**** SUPPLIED PASSAGE ****

I began blogging in the fall of 2002. At that time, I called myself a "libertarian," although I very quickly and emphatically distanced myself from the self-designated libertarians that are so numerous on the internets. If you're interested, see this post about my intellectual journey
to where I am now: a proud, contentious lefty-anarchist. Who is also unspeakably rude, and a faggot! I am truly, finally beyond all salvation. Thus you see that hope beckons to you all. "Evil liberals," my magnificent ass. I
am EVIL. Yeah, all caps, baby.
True evil is liberating!
I think it was in early 2003 that I was invited to become a participant in an oh-so-exclusive and oh-so-secret private email discussion group. Given what I recall, I'm now breaking the terms of my having joined: I had to swear never even to divulge that a private email list existed to which I belonged. So I suppose I need to apologize to the person who lobbied for my admittance, and I do: I'm sorry. But in all seriousness, what is this shabbily dishonest shit? It would disgrace snotty, pretentious teenagers. I won't tell you what the list is, or the basis for its formation (it wasn't political, although politics was frequently discussed), or who was on it, except to say that its members included some very well-known people (you'd know them, fer sher). In terms of what follows, the details of the particular listserv are irrelevant.
I took myself off the listserv's email distribution list about five years ago (I can't recall the date exactly). As far as I know, I can still access the list and its archives if I choose to, but I've never chosen to. But who knows, my membership may have long been revoked. Surely, my mention of the list here should get me bounced, if anyone notices my disclosure. I don't care in the least.
When I first joined the list, I was very flattered. I was still a new blogger, and I was kinda sorta "in." Whoop-ti-do! I was on a list with famous people! It was, like, totally cool, man. I'd be included in cutting-edge discussions! I'd see great, powerful new ideas being developed in real time! How fucking fantastic!
In less than a year, all that was gone. Here's what I learned, in brief. To begin with, 70% to 80% of the list messages were dull. Just dull.
I had exchanges with a few treasured friends that were infinitely more interesting and provocative (and I still have those, thank God). Most of the messages offered views that I read in many other places -- and those sent by writers who also wrote for "the public" offered only variants of what they said in articles that anyone could read. Today, I can't think of even one exception that was sufficiently notable that I still remember it.
So a lot of it was simply boring. Beyond that was an element I found considerably worse, an element that I grew to dislike intensely. The toadying around the most famous members of the list was transparently obvious and frequently sickening. "Oh, your article about blah-blah-blah was magnificent!" "Oh, please, please
write about X! You're the only one
who could do justice to this urgent issue! And you'll treat it with your unique sensitivity and perceptiveness!" It was nauseating. Of course, the famous list members loved
it. And sometimes they did
write about subjects suggested to them on the list. Not that the "public" articles offered insights that were unique or arresting, which they didn't -- but the authors were certainly told
they did, and often.

**** GIVEN DATA ****

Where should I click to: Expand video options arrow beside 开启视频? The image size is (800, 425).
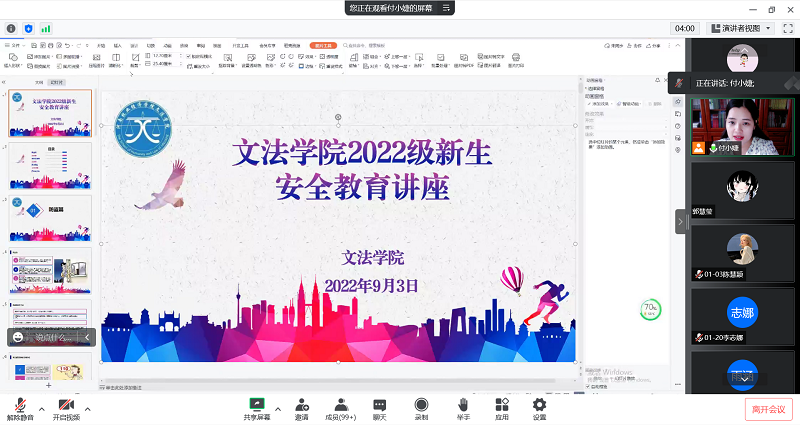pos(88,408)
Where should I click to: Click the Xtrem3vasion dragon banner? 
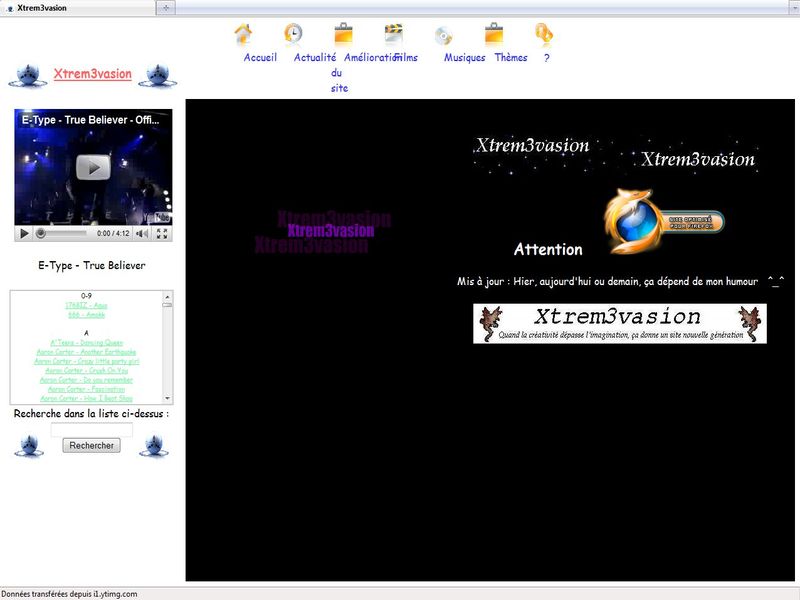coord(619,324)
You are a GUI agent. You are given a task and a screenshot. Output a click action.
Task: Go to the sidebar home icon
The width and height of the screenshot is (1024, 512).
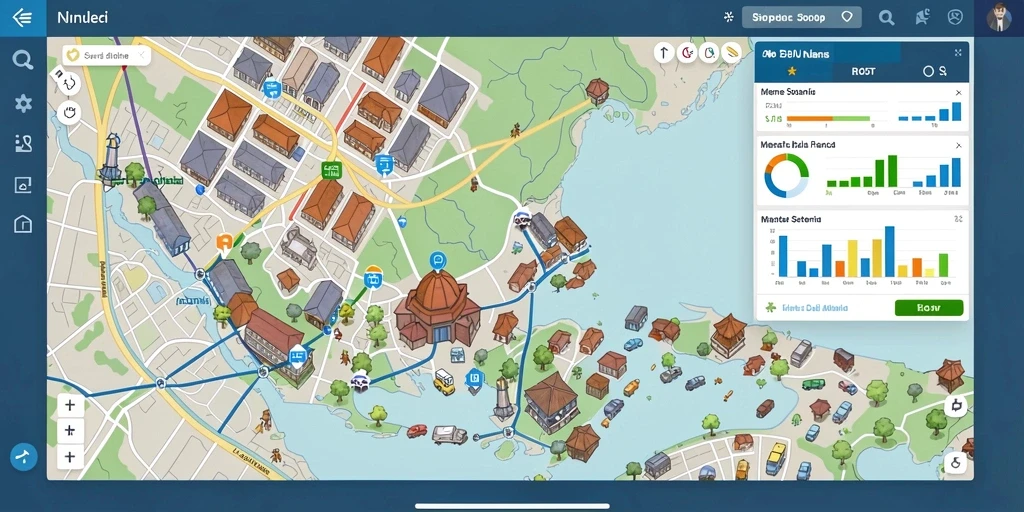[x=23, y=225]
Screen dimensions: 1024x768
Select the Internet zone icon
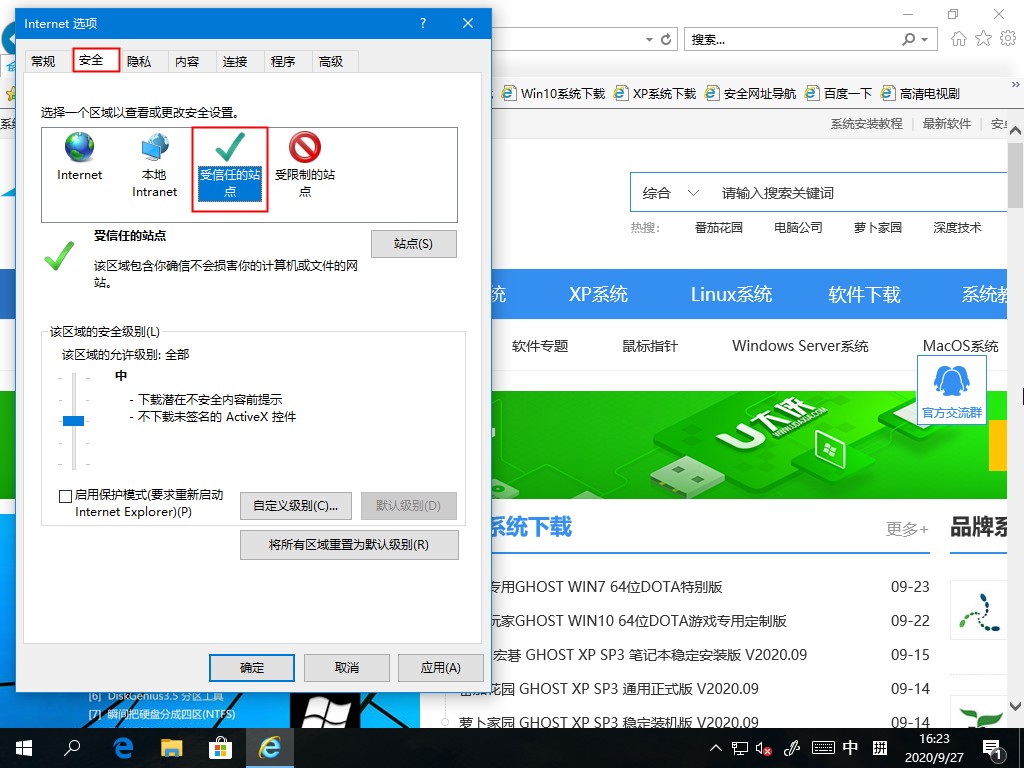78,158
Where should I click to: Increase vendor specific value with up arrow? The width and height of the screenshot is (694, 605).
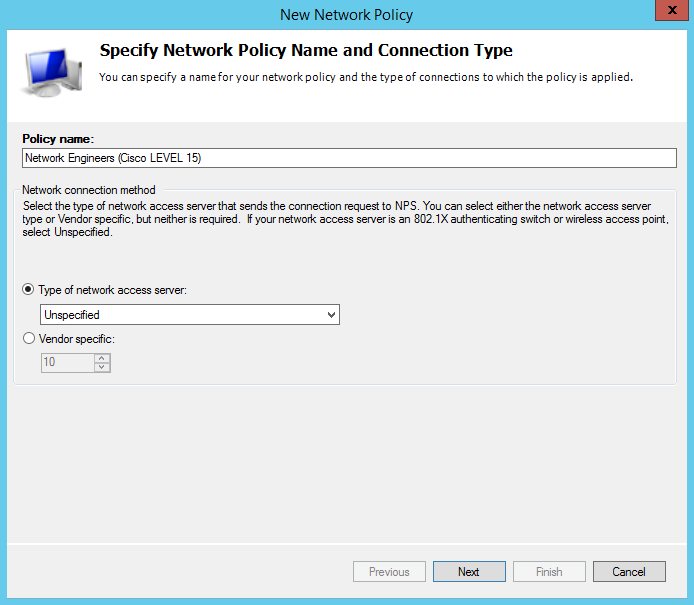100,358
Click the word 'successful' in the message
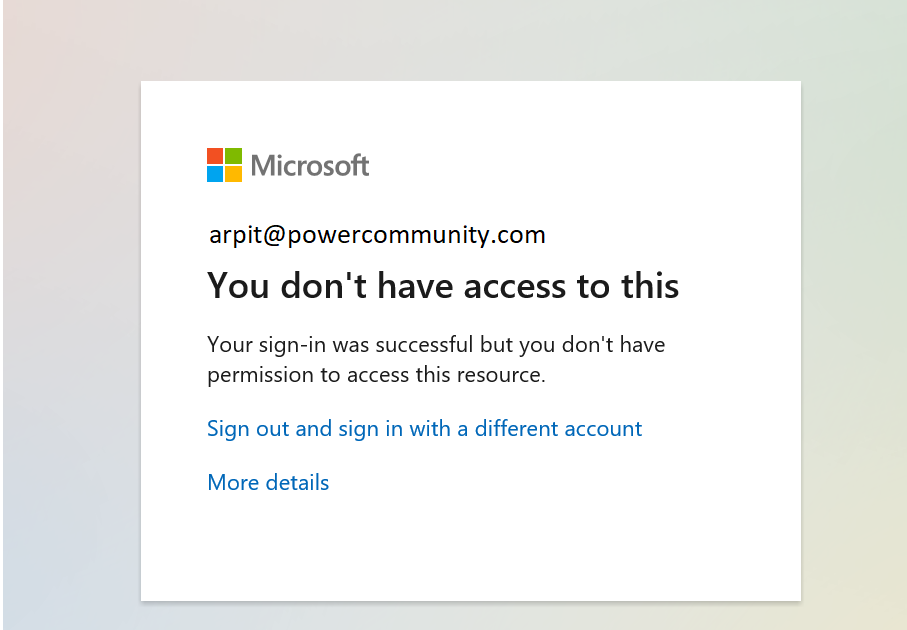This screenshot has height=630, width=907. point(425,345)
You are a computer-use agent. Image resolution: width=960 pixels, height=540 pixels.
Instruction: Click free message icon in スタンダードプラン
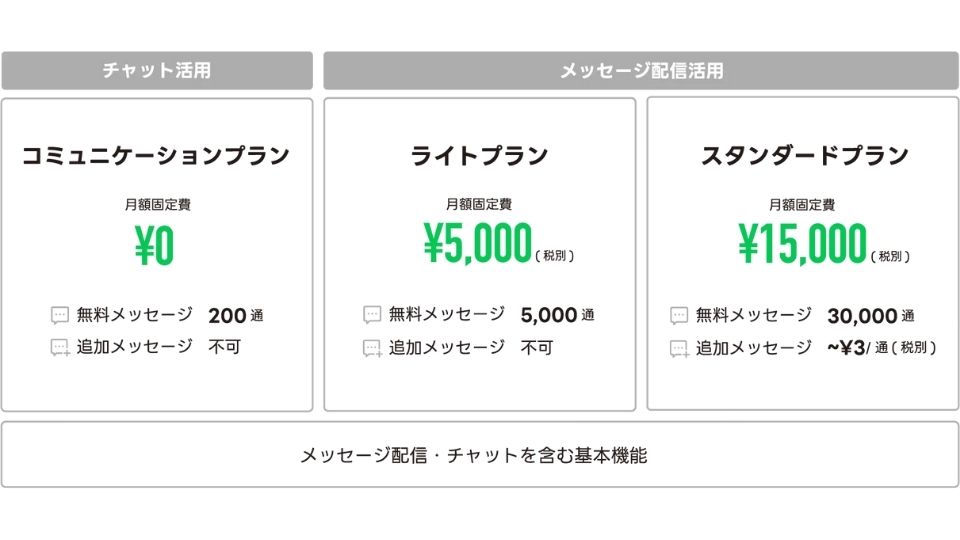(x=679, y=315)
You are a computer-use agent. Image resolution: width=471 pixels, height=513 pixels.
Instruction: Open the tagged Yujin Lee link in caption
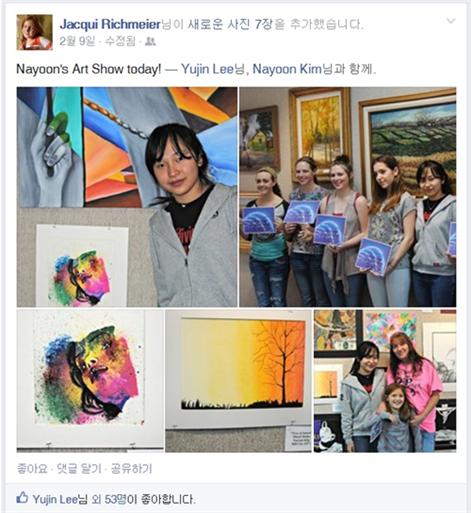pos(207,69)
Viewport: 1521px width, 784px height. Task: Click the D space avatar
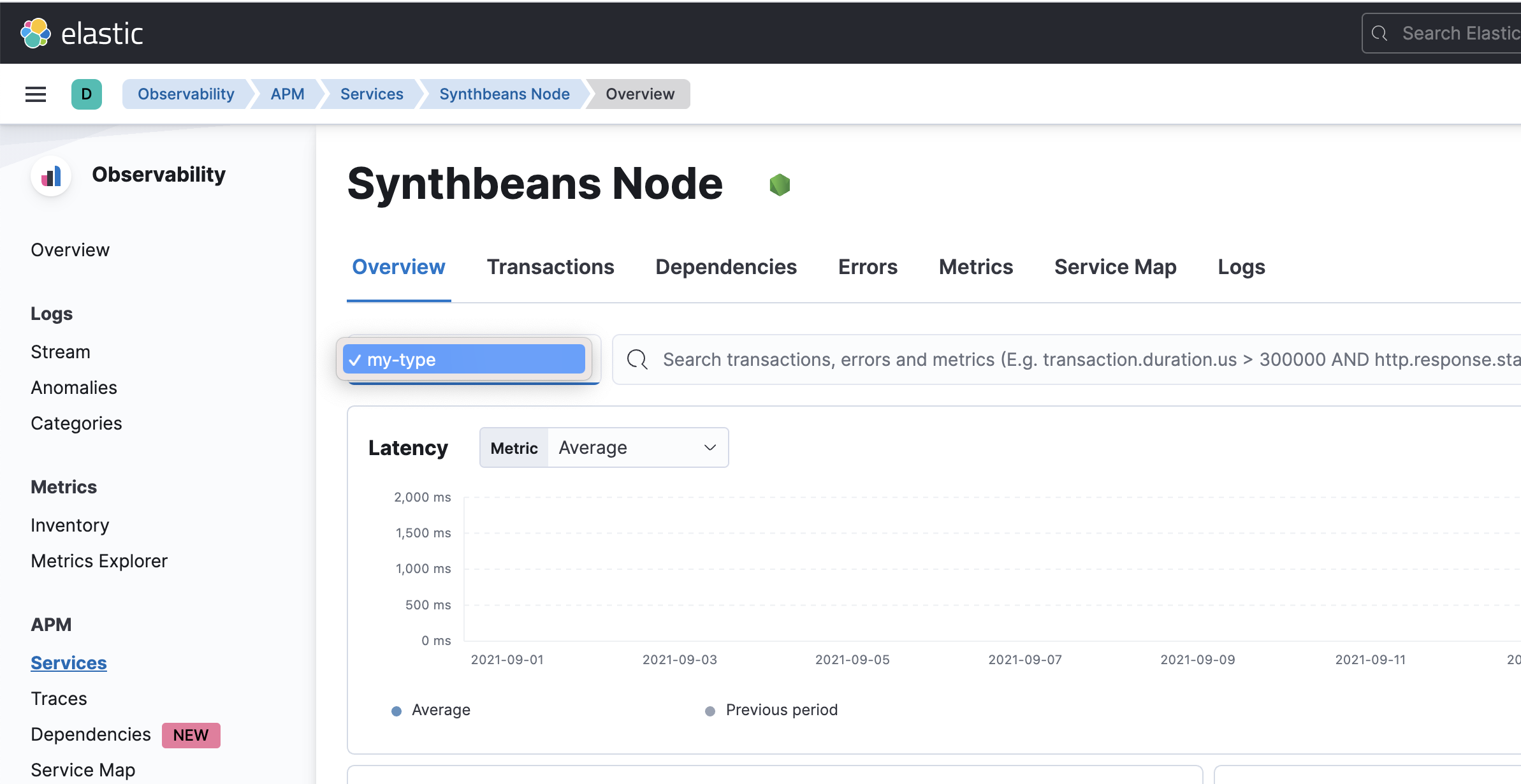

****

PROBLEMS TO SOLVE →
1 - List every detail about the email list that the writer of the blog post about the private email list says they won't tell.
2 - Write a continuation of the blog post about the private email list, picking up from the point where it stops.

RESPONSES TO THE EXERCISE →
1 -
- What the list is
- The basis for its formation
- Who was on it

2 -
During the same period of time, I was developing my own ideas and my own approach, which you can see reflected in some of the archived entries here from those early years. (As I always have to mention in contexts like this, my blog archives got corrupted years ago and most of them were lost from the internet. I can manage to republish them, which I've done for some selected articles, but it takes a considerable amount of time to do that. I've only been able to republish a small fraction of them. I would personally prefer that all of my posts, including ones that horrify me now, were readily available: readers could then see for themselves in detail how my ideas have altered, sometimes very radically. I think how and why those changes occurred has some value, at least for some readers. Again, you'll find a comparatively brief overview of this process in this entry
. If I manage to get to some long-planned essays concerning the process of thinking and analysis generally, I'll be republishing some of my earliest pieces. It remains to be seen whether time and my health will permit that.)
I soon discovered that the approach I was developing was of absolutely no interest to the private list. There were perhaps two or three people who liked and encouraged my still developing methods of analysis. Other than that, I was already far too outside "the mainstream." For the most part, the members of the list were completely, unalterably uninterested.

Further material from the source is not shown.